Sunday, June 13, 2010

Jesus Wants the Rose

Walking the streets of Frankfurt in the summer of 2008, I noticed a battered rose tossed carelessly into a fountain along with a pack of discarded cigarette butts. The scene immediately caught my eye because despite the lingering sense of a regretted night full of smoke and abandoned romance, a strange kind of beauty graced the fallen petals.

While I loved the photo, I didn't think about it too much more until seeing this video:


Truly, though in our sins we are battered, bruised and fallen, Jesus does not hesitate to reach out and embrace us in our filth. In Mark 1:40-45, a leper approaches Jesus and asks to be healed. Mark writes that Jesus was "filled with compassion" and reached out to touch the leper, then commanded the leper to be healed. Despite the fact that leprosy was contagious, untreatable at the time, and horrifically disfiguring, Jesus laid hands on this man without hesitation.

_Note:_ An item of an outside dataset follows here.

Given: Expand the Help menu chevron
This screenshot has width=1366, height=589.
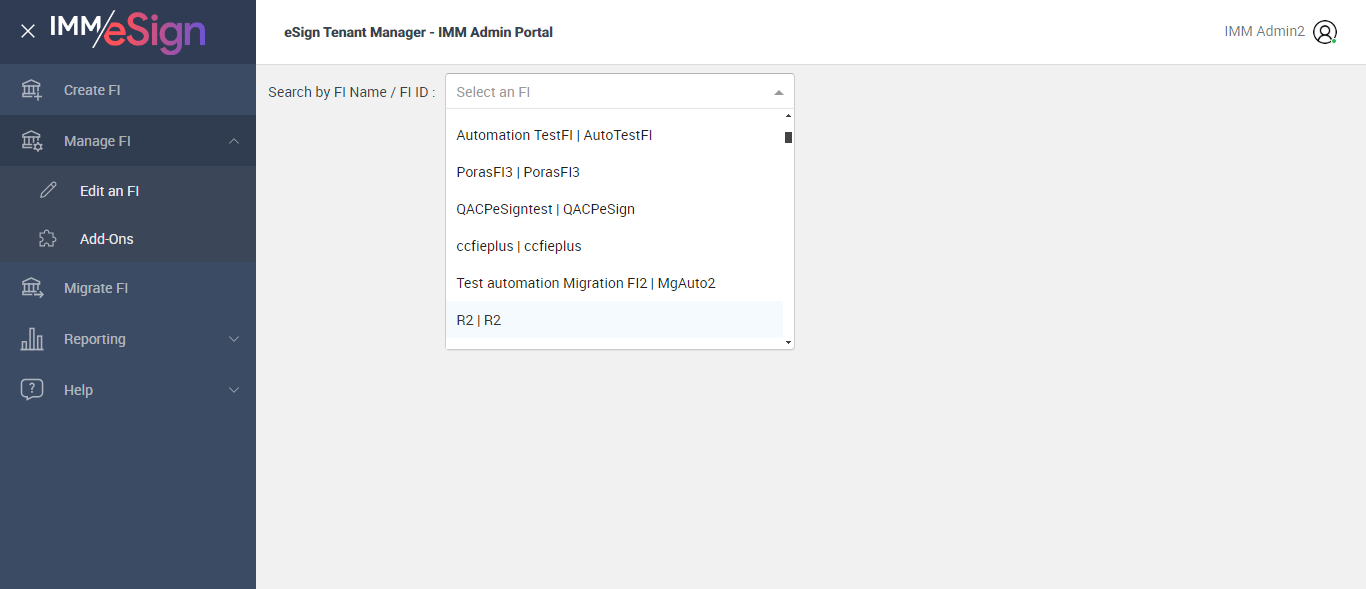Looking at the screenshot, I should [x=234, y=390].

This physical healing represents the greater work that Christ does in our hearts, taking upon his shoulders the sins of the world. God does not expect us to clean up our act before we come to Him because it is impossible to make ourselves pure before Him. Instead He died for us who were already dying in our sin and gave us new life. Now, "if anyone is in Christ, he is a new creation; the old has gone, the new has come! All this is from God, who reconciled us to himself through Christ and gave us the ministry of reconciliation: that God was reconciling the world to himself in Christ, not counting men's sins against them" (2 Corinthians 5:17-19). No broken, bruised, or fallen past can keep us from being free and blameless before God once we have trusted in Jesus.